Now, I've said before, and with all the persistence of a broken record, that writing to get rich is a bad idea. I fight that battle because I believe that getting into writing with primarily financial aspirations rather than literary ones is a painful, discouraging experience which at best wastes a lot of someone's time. That doesn't mean that I don't want to get rich from my writing, or that I don't want to make a living at it - it's just that the writing is the motivation, and the money (and the marketing activities that accrue it) is the means, not the other way round.

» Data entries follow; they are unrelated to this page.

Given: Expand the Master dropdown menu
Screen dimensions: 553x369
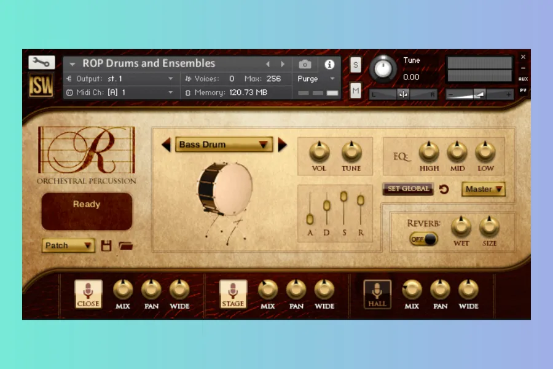Looking at the screenshot, I should (x=484, y=189).
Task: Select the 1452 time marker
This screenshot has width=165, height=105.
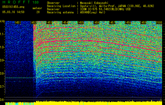Action: point(34,23)
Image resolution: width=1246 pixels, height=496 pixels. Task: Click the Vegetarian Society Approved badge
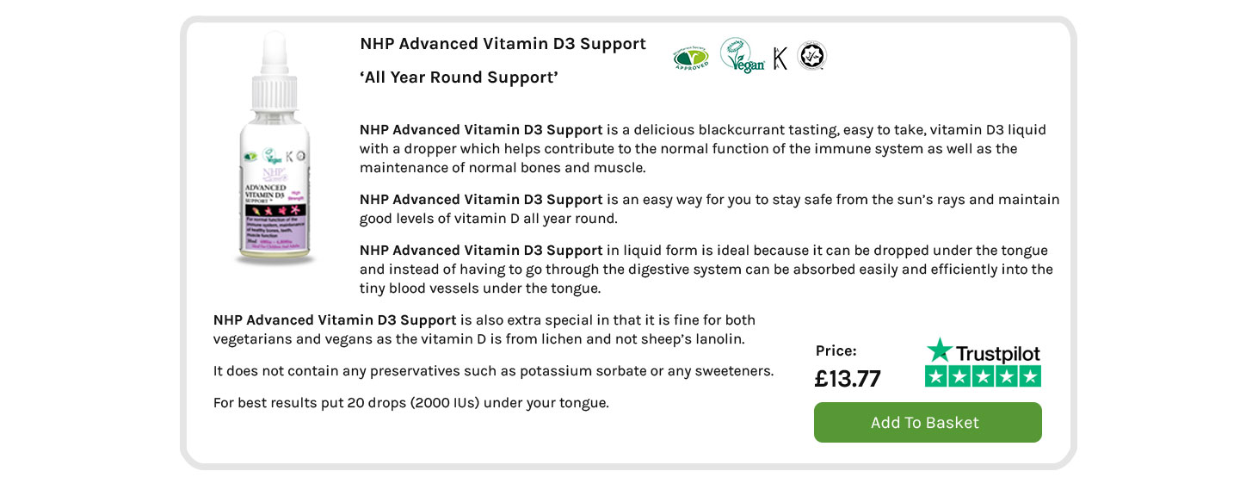pos(691,58)

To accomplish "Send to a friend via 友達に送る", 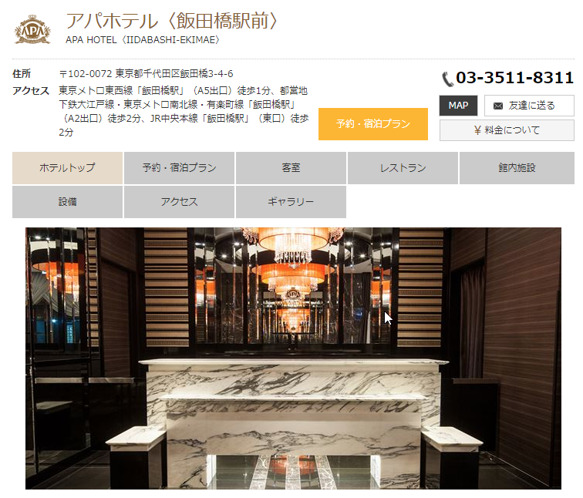I will pos(529,106).
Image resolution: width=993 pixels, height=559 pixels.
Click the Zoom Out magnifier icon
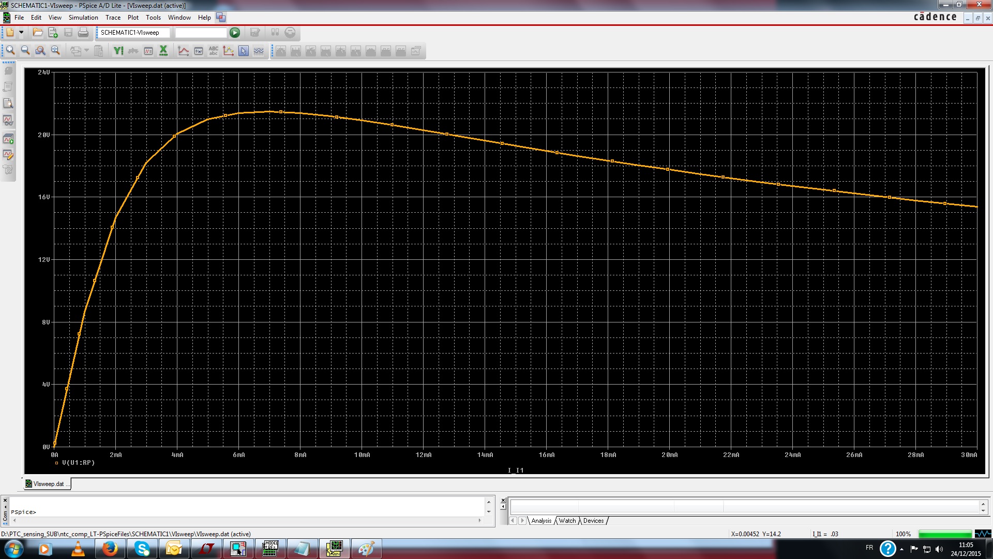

So my question is this; at what point are you financially free to write? What counts, from a financial perspective, as a career in writing? At what point do you feel like you can give up, or cut back on, the day-job?

The general question 'what does it mean to have a career in writing?' is a very hard one to answer, and ranges over a complicated set of topics. But the financial question, because it deals with a precise decimal quantity - the amount of money you want to be making - should at least be answerable. It's a simple question of what you want to be able to do in addition to writing.

This year is going to cost me a little under £5000 for rent, bills and food (I live pretty frugally, and in a cheap city). Being a writer means (to me) needing a computer on which to write, and an internet connection by which to distribute and promote my work. I also want to keep my musical instruments and consoles in working order. Call that, for just-on-the-safe-side purposes, another £1000. I want some sort of a social life (£10-20 a week, i.e. an extra £500-1000). Then there's the question of up-front costs for writing-related stuff (in particular, formatting for print and editing, both things I've largely dodged paying for so far - but this can't last), which could get quite high but which aren't at the moment featuring in my planning.

Call it £7500 total, and let's say that's a half-decent absolute minimum for one person to survive on. We can guess that I'll need to get somewhere between £10,000 and £13,000 in sales revenue, depending on the precise structre of tax and royalty calculations if I'm going to cover this year from my writing (I'm almost certainly not). But that's a baseline.

That's what it will take for me to think I can give up the day-job. The precise amount you settle on will probably be different, but it's unlikely to be smaller (I'm seriously not kidding about how frugal my living costs are). Want to run a car? Add at least £1000 per year for fuel, taxes and insurance. Buying a house? Several thousand, every year, in mortgage payments. Want to support a family? Add at least £10,000, plus a further £5000 for each child beyond the first - all per year.

This, ultimately, is why I don't like the idea of writing for the money - I feel like I've got a huge mountain to climb just to make my £7,500, and if I was measuring success by how close I got to that target rather than how much writing I get to do and how good I feel my writing is, I would probably have already had all the hope crushed out of me. Know your goal before you make a serious commitment to this business - and don't forget just how big a mountain you'll have to climb to get there.